The government releases Chang's man, but Chang decides to blind Harvey for his insolence. Out of love, Lily offers herself in return for Harvey's safe release. Harvey remains unaware of the danger he is in and Lily's reason for going with Chang. Chang is stabbed to death by Hui Fei who tells Harvey what has transpired. Finding Lily, the trio boards the train and depart before the body is discovered. The missionary Carmichael, trusting his instincts, gets Lily to reveal the truth about saving Harvey. She insists that he not enlighten Harvey, because love must go hand in hand with faith. When the train finally reaches Shanghai safely, Lily offers Harvey her love unconditionally, but demands the same in return. Harvey finally breaks down and embraces her.

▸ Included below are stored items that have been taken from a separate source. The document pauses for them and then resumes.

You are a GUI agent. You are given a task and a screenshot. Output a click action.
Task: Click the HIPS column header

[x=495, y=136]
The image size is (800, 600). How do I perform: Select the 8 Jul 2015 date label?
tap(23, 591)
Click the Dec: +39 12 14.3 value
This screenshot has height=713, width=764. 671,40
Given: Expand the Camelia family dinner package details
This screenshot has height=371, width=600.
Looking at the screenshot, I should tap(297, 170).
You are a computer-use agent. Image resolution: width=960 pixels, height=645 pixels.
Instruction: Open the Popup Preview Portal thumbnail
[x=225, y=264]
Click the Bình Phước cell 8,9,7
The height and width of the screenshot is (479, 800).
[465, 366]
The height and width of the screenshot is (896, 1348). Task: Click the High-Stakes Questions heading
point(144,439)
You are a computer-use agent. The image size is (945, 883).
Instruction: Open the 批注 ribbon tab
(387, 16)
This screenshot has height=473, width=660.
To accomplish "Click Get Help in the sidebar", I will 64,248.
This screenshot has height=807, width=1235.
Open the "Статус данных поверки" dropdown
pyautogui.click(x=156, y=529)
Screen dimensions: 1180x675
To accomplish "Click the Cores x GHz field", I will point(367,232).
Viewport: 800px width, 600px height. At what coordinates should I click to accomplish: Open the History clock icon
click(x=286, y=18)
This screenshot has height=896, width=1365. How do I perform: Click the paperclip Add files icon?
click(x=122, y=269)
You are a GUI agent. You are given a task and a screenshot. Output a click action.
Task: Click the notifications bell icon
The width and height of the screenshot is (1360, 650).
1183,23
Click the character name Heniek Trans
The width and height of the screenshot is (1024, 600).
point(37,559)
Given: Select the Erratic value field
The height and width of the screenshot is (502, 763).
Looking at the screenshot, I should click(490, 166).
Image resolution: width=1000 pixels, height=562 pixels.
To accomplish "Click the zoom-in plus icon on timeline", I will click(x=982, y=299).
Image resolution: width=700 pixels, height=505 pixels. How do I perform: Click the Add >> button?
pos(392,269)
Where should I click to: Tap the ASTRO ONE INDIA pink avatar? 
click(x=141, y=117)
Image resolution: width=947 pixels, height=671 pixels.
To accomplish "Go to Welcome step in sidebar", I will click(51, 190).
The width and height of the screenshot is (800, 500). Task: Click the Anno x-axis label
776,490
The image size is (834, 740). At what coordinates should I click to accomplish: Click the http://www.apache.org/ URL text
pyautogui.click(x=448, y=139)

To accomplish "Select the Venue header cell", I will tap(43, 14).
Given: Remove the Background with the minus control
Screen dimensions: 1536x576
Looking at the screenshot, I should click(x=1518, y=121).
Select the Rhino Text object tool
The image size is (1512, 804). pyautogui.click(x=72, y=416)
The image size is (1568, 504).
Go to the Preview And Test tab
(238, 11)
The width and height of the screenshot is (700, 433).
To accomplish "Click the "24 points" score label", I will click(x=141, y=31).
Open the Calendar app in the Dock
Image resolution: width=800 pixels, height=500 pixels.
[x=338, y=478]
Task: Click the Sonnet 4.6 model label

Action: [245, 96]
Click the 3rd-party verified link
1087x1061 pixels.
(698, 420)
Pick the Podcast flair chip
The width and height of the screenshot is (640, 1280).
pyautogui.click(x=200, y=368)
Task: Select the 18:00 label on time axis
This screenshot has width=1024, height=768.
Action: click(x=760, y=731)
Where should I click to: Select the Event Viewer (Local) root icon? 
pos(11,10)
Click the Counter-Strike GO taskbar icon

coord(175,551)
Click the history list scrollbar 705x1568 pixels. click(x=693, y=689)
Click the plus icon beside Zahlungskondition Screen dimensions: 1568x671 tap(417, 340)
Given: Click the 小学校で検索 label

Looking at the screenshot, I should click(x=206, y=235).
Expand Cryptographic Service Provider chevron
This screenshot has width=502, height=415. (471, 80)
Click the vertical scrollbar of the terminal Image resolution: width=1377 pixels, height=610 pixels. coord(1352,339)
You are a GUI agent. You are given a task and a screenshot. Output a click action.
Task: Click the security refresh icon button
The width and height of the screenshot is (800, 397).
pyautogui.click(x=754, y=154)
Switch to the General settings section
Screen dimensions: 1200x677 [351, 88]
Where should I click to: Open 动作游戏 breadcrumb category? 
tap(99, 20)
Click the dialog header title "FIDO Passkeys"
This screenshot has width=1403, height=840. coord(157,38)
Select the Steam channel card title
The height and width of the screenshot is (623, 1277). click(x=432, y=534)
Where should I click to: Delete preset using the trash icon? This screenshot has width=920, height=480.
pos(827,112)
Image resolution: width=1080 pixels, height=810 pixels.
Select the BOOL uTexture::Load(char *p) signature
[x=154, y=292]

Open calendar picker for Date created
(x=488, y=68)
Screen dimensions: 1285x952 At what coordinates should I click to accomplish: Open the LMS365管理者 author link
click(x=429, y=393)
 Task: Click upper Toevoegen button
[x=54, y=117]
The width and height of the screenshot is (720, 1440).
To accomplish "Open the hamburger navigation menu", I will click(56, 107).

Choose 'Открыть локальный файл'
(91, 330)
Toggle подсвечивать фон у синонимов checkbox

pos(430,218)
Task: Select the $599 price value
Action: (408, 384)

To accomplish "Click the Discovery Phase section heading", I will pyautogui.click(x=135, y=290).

Based on Henry Hervey's story ("Sky Over China," also known as "China Pass"), Shanghai Express was, in turn, loosely based on the May 6, 1923, incident in which a Shandong warlord captured the Shanghai to Beijing express train, where 25 westerners and 300 Chinese were taken hostage. All of the hostages captured in the Lincheng Outrage were successfully ransomed.[1][2] Paramount studio heads were concerned that the Hays Office kept a close watch on the film due to the portrayal of the Reverend Carmichael and the depiction of the Chinese revolution.[3]

Anna May Wong in one of her rare appearances in a major role during the 1930s, appeared with Marlene Dietrich in Shanghai Express. [Note 1]

Although set in China, there were few Orientals in the production. [5] In production from August to November 1931, Shanghai Express was released in 1932.[6][page needed][7]


Shanghai Express was dubbed "Grand Hotel on wheels". Critically reviewed, the film was praised by Mordaunt Hall of The New York Times as a star vehicle for Marlene Dietrich. "Miss Dietrich gives an impressive performance. She is langourous but fearless as Lily." Other characters are also singled out, "Clive Brooks's performance is also noteworthy ..." "... Warner Oland is excellent as Mr. Chang and Anna May Wong makes the most of the rôle of the brave Chinese girl. Eugene Pallette serves splendidly as Sam Salt."[8]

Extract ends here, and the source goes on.